'The Producers,' a Cultural Milestone for Germany

Germans had a "heil" of a time at the Berlin debut of "Springtime for Hitler," a play that observers feared would produce gasps, rather than laughs.

Sixty-four years after the end of World War II, Hitler has returned to the Berlin theater Admiralspalast, where he once had his own booth on the first floor.

This time, however, he's onstage himself, singing "Heil Myself," with hips swinging and eyelashes fluttering in the first German-language version of the Broadway hit "The Producers," which premiered in Berlin Sunday night.

The theater, the first to dare putting a satire about Hitler on the stage in Berlin, is breaking new ground by playing the first production of Mel Brooks' musical.
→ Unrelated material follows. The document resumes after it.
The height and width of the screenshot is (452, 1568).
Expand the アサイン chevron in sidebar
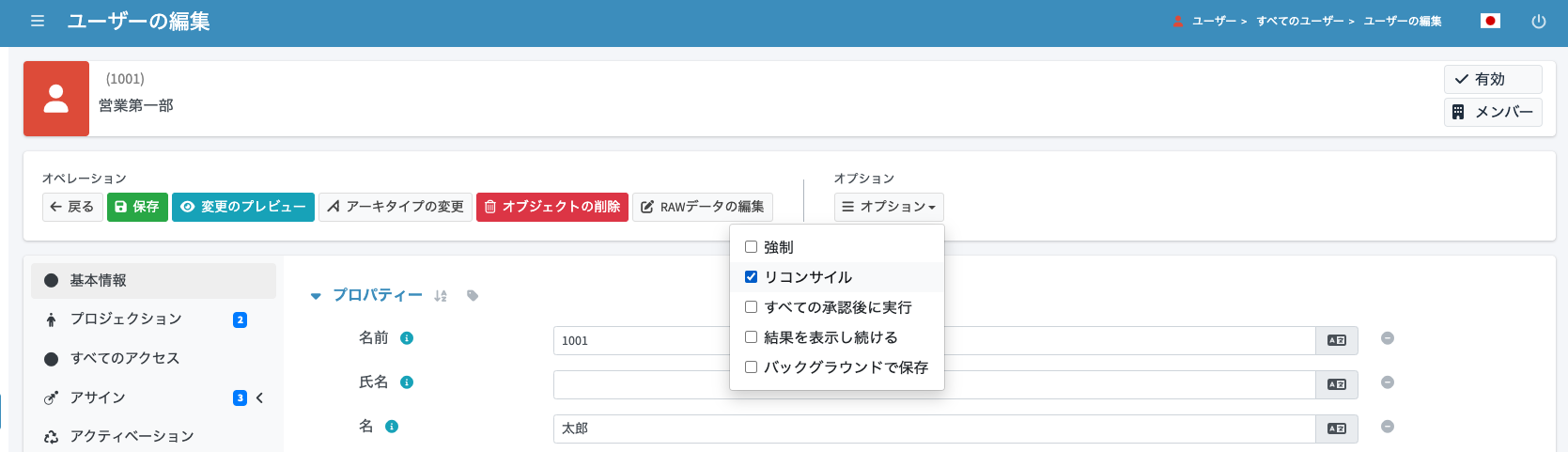[259, 398]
Brook's musical is based on his 1968 film of the same name. Broadway producer Max Bialystock and his partner, Leo Bloom, come up with a foolproof plan. They want to get rich quick by putting on the biggest flop Broadway has ever seen, so it will close immediately and they can split town with the investors money. They decide on "Springtime for Hitler," written by the fictional Franz Liebkind, a Nazi fan.
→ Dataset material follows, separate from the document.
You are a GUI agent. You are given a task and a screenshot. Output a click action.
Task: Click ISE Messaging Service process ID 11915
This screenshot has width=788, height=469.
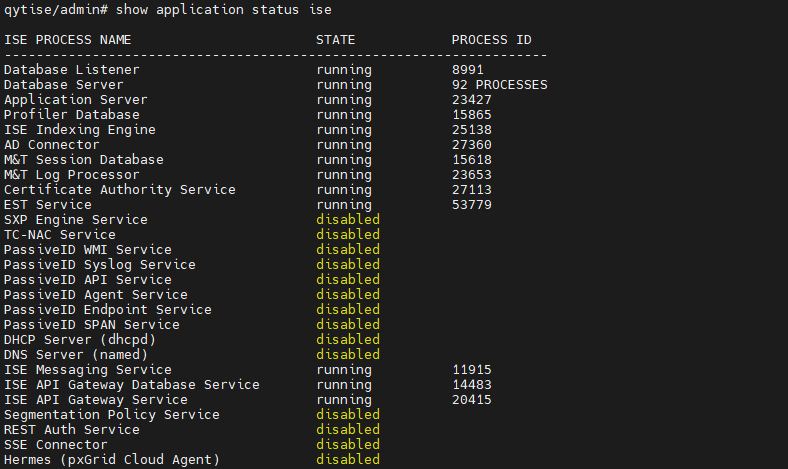click(x=472, y=370)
Their plot however, does not unfold as planned, because in the end their sure-to-fail musical turns out to become a big hit and all hell breaks loose.

Ahead of last night's premiere, some German critics had been wondering whether it was appropriate to stage a play about Hitler in Berlin, the former capital of Nazi Germany and to laugh or joke about a Nazi-related matter was largely considered taboo in the country where the Holocaust began.

"Can we laugh about Hitler? Should we laugh about Hitler? Must we laugh about Hitler?" asked daily tabloid Bild Zeitung

Well, who said the German sense of humor is not a laughing matter?

It turns out the Berliners laughed, and for most part they loved the play, too.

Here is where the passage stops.